Stored data entries:
*** Block opens ***
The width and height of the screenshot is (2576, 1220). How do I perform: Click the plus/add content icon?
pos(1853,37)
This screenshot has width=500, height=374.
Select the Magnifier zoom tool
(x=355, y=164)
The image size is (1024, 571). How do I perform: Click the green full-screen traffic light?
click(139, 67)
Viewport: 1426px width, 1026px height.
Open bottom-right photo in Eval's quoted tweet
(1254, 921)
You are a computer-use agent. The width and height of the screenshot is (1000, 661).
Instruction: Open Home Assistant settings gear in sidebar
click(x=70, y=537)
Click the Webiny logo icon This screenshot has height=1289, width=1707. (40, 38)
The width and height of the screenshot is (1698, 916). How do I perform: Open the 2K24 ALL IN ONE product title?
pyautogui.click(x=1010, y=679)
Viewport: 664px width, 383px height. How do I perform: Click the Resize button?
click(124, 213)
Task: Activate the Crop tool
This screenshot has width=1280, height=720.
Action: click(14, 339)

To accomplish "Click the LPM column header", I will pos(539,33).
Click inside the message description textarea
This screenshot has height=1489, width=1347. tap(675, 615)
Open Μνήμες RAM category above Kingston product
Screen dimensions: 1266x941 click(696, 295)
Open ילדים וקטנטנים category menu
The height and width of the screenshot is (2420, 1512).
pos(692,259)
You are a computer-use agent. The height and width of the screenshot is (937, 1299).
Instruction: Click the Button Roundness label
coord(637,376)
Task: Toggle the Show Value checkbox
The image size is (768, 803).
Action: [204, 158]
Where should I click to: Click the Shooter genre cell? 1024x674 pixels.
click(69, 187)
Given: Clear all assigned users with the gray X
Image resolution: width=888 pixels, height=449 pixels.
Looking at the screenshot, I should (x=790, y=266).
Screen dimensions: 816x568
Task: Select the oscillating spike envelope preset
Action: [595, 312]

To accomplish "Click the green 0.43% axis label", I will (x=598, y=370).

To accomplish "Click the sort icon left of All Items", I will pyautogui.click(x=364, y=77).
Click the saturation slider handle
*** Block closes ***
When the word "computer" shows up in a line of the entries, pull that line out.

You are a computer-use agent. The width and height of the screenshot is (1000, 661).
You are a computer-use agent. The height and width of the screenshot is (937, 1299).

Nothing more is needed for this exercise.